[start of EXCERPT]

The Alex Rodriguez issue never goes away. Make that plural – issues. There seem to be enough of them, a ceaseless string of issues, so that there is always at least one on the table.
This week’s issue of choice is the agreement that Rodriguez has with the New York Yankees under which he could earn up to $30 million in marketing payments on top of the guaranteed $61 million he is owed for the last three years of his 10-year, $275 million contract.
When the Yankees gave Rodriguez that contract and the home-run bonuses in 2007, they desperately wanted him to stay with them after he had opted out of his 10-year, $252 million contract.
To be accurate, I should say it was Hank Steinbrenner who wanted A-Rod back. Hank was running the team in place of his principal-owner father as senior vice president while his younger brother Hal served as executive vice president of Yankee Global Enterprises.
Within the next year, Hank stumbled down the corporate ladder, and Hal had replaced him at the top, bringing a more stabled and conservative leadership to the vaunted organization.
But the Yankees were stuck with A-Rod’s contract, and they came to regret it, especially when the star slugger was unveiled as the star steroids slugger and missed all of last season under MLB suspension.
It is the latter A-Rod whom the Yankees seek to deprive of his marketing payments. I call them payments rather than bonuses because MLB doesn’t allow teams to give players bonuses for hitting a certain number of home runs or driving in a certain number of runs or striking out a certain number of batters.

[end of EXCERPT]
[start of DATASET EXTRACT]

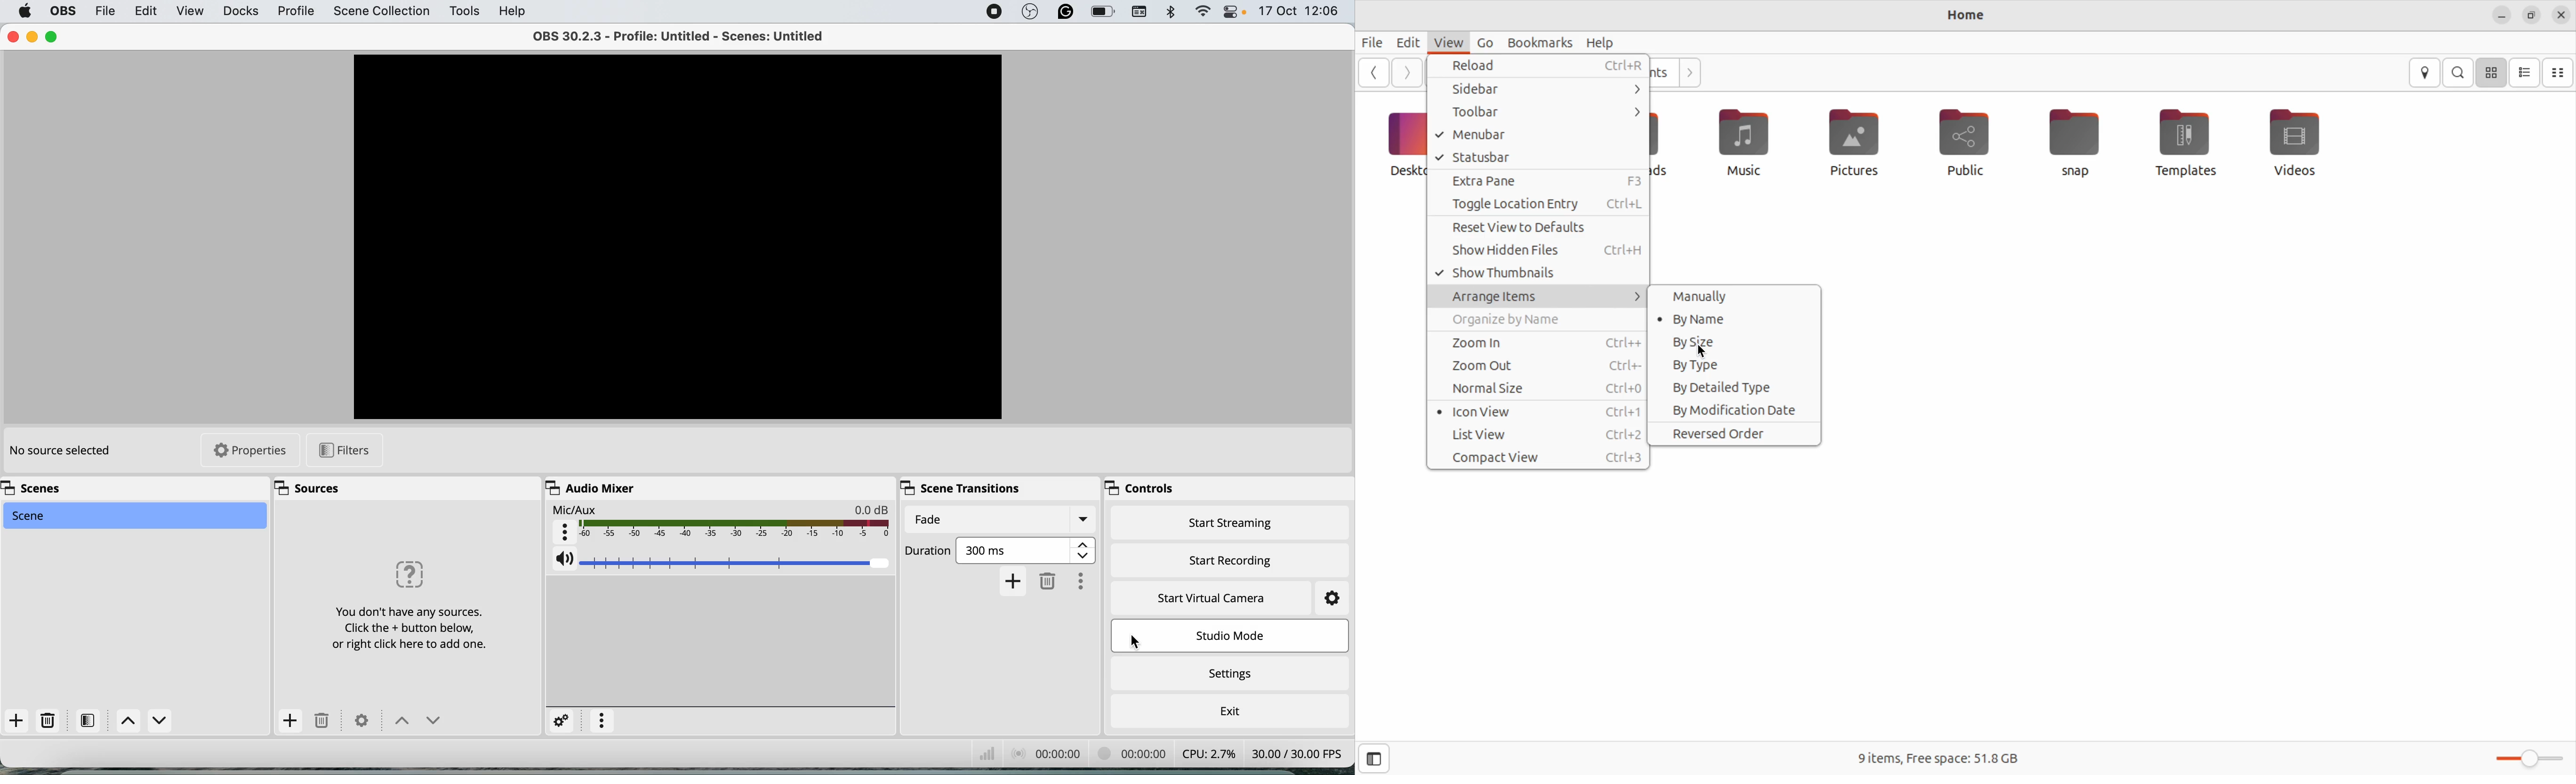  I want to click on tools, so click(465, 10).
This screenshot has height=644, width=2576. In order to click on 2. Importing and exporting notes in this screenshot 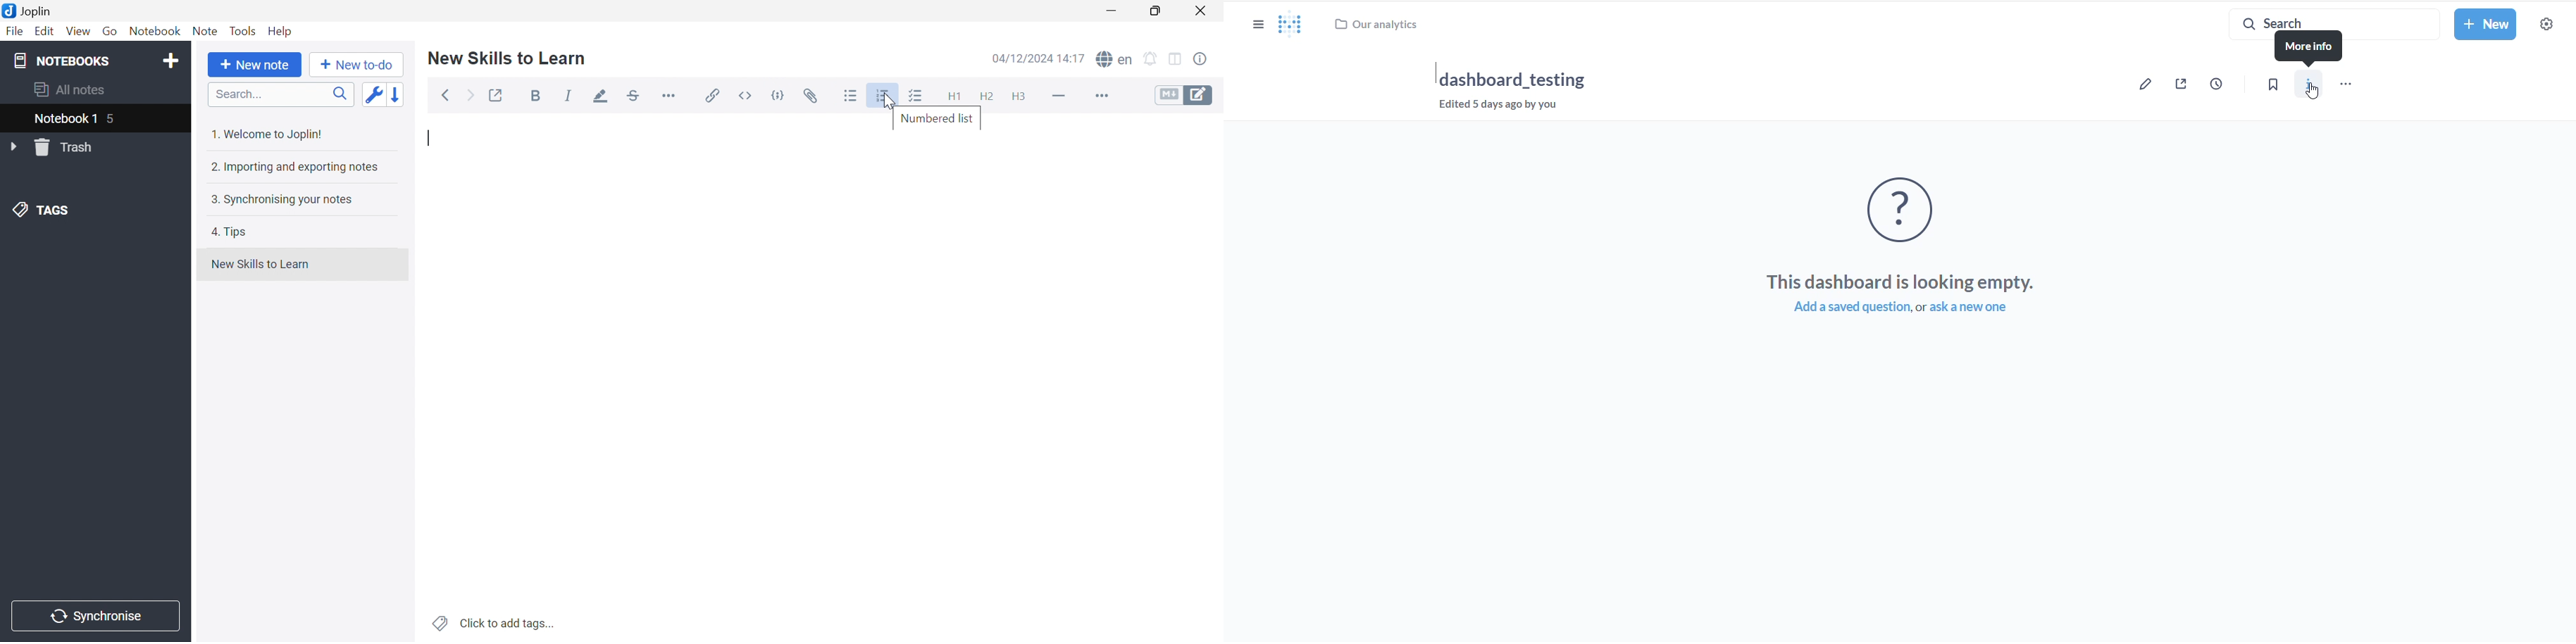, I will do `click(293, 166)`.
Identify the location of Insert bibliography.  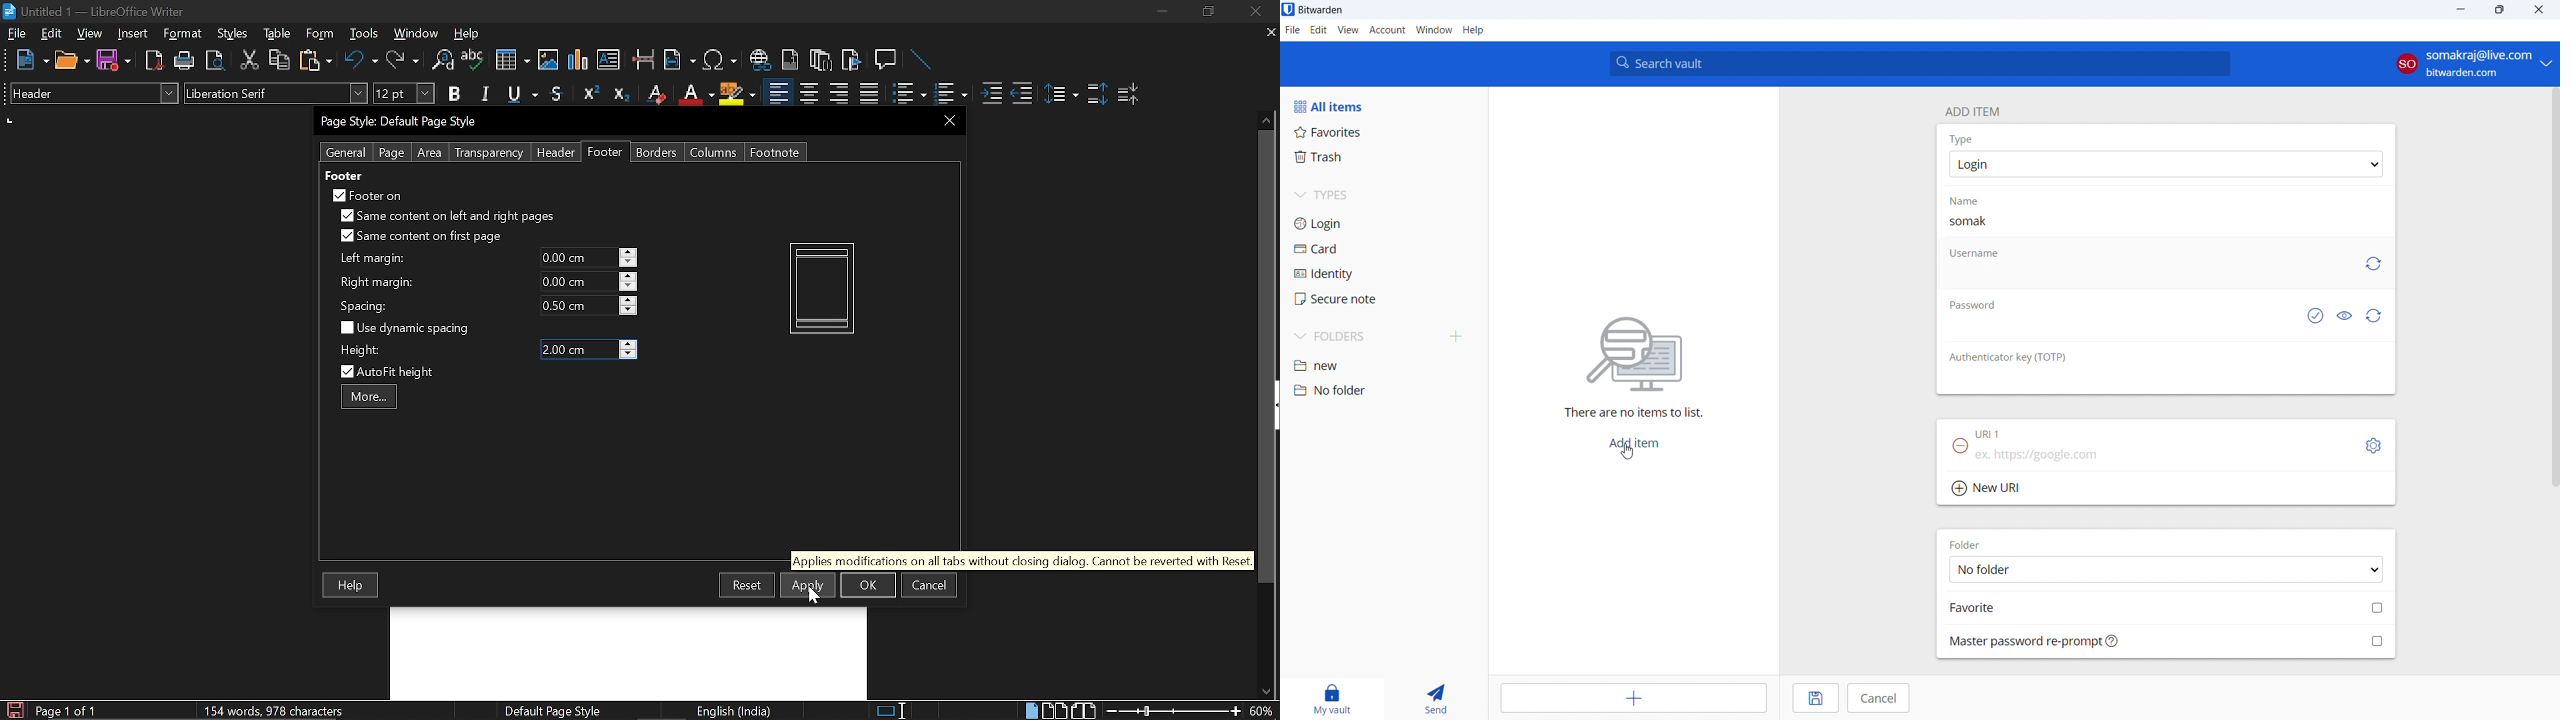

[end of DATASET EXTRACT]

**STATED TASK 1:**
In the Alex Rodriguez article, how much guaranteed money is Rodriguez owed for the last three years of his contract?
**STATED TASK 2:**
Quote the stretch of the Alex Rodriguez article from "To be accurate, I" through "Yankee Global Enterprises.".

**EXERCISE RESPONSE 1:**
$61 million.

**EXERCISE RESPONSE 2:**
To be accurate, I should say it was Hank Steinbrenner who wanted A-Rod back. Hank was running the team in place of his principal-owner father as senior vice president while his younger brother Hal served as executive vice president of Yankee Global Enterprises.